One of the adjunct instructors in the specialization is Dalychia Saah, MSW ’14, who is teaching a spring semester course: “Designing and Implementing Sexual Health Education: Sexual Pleasure, Power and Protection.”

Along with another Brown School alum, Rafaella Smith-Fiallo, MSW ’15, Saah started Afrosexology, a pleasure-based sex education program that offers workshops on sexual liberation aimed at people of color.

“Sex in our country is shame-based and focused on avoiding risk, especially in the Black community,” she said. “We talk about the things we should be moving toward: exploring your erotic self, turn-ons, how to figure out boundaries.”

The workshops focus predominantly on people of color and are centered around Black experiences and narratives, including those dealing with oppression, such as police brutality that are specific to race. “Because the trauma has been specific, the healing should be specific,” she said.

Her business, like her course instruction, focuses on the social damage done by unhealthy attitudes toward sex.

“Susan and I have a serious social justice perspective,” she said. “It’s not just how to get people to have better sex, but how sex is tied to patriarchy, sexism and racism, capitalism, colonialism, heterosexism, truly all -isms and how we can change the way we relate to our bodies, and so to one another without replicating oppressive norms.”

“We teach students how to be informed and empowered to talk about sex,” said Saah, who will be the opening plenary speaker at the annual AASECT conference in June.

Molly Pearson, a second-year, MSW/MSP student, said the specialization has helped guide her thinking about her future.

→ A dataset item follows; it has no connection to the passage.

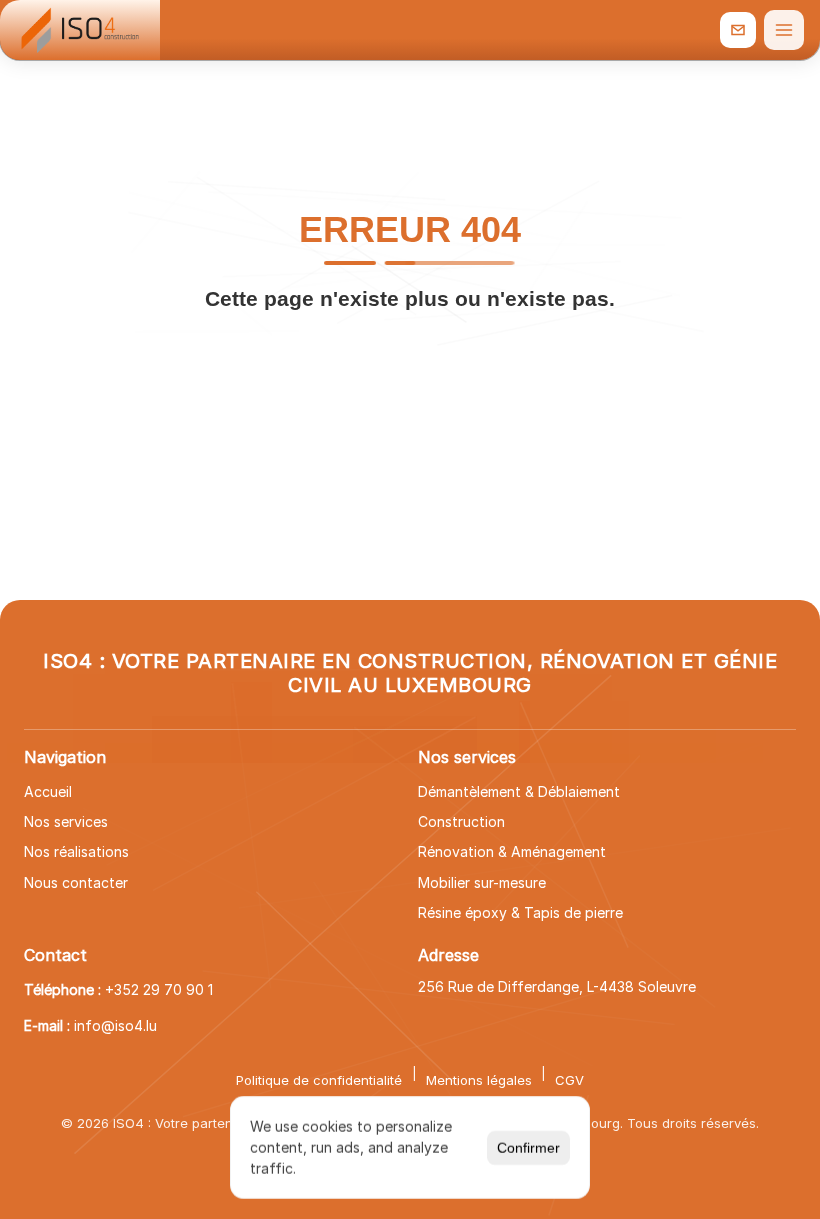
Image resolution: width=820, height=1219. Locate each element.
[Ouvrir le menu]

“I want to center my career on gender and sexuality policy,” said Pearson, who learned about the specialization when she arrived at Brown. She has learned about how systems and policies affect gender, sexuality and institutions like marriage, and what it all means for people’s day-to-day lives.

The specialization has strengthened her policy skills through work writing and submitting opinion pieces to local newspapers and learning how to communicate with policymakers about sex-related topics. She utilized those skills during her practicum at PROMO, the statewide Missouri group that advocates for LGBTQ equality.

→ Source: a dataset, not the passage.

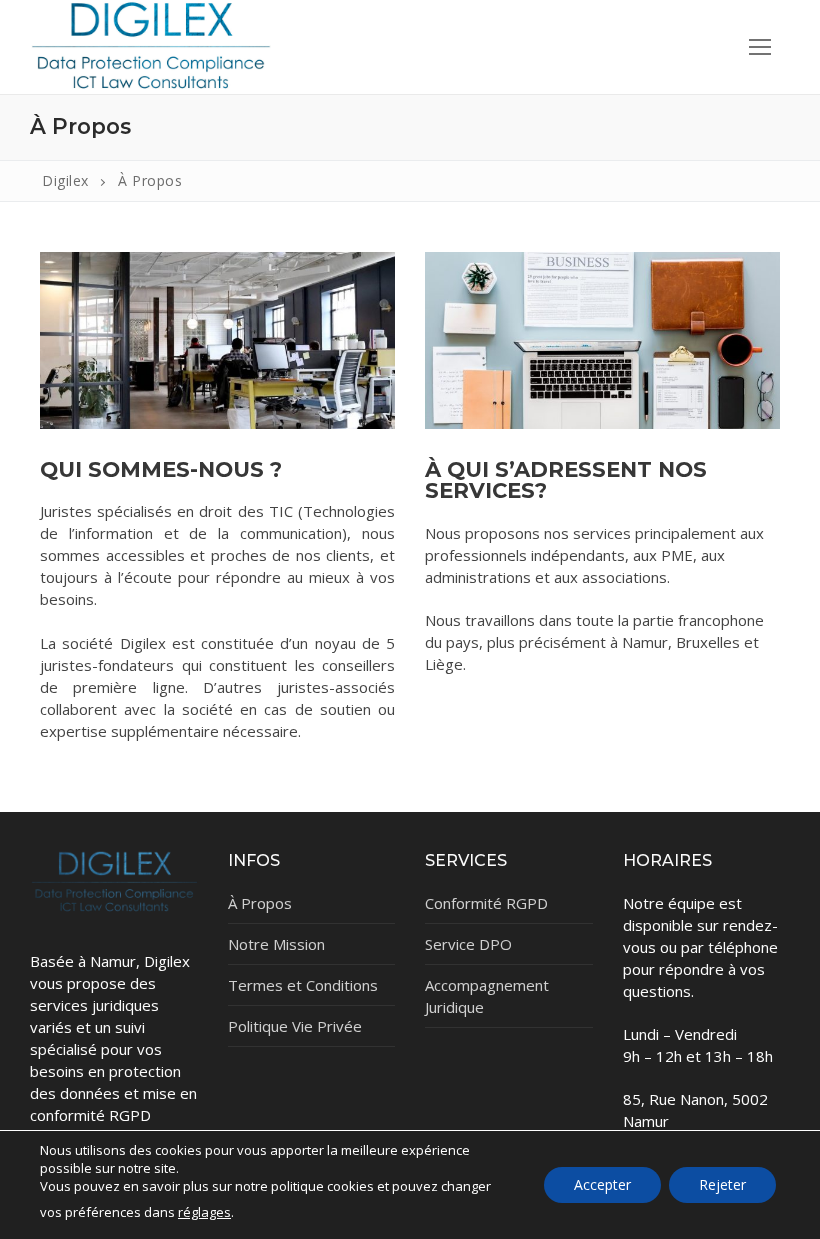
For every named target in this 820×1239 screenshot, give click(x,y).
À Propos (260, 903)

“Policy work is social work,” she said. “I’m learning how to find ways to interact with policymakers and how to hold their hands and walk them through all of this.”

The nature of the subject matter and Stiritz’s cheerful explicitness in talking about it can make some uncomfortable, Stiritz said. “Students come in nervous, but by the time they leave they’re so relaxed about sexuality,” she said. “Nobody likes to talk about sex— except the people in my classes; they can’t stop talking about it.”

“I’m passionate about it because I see the good it does.”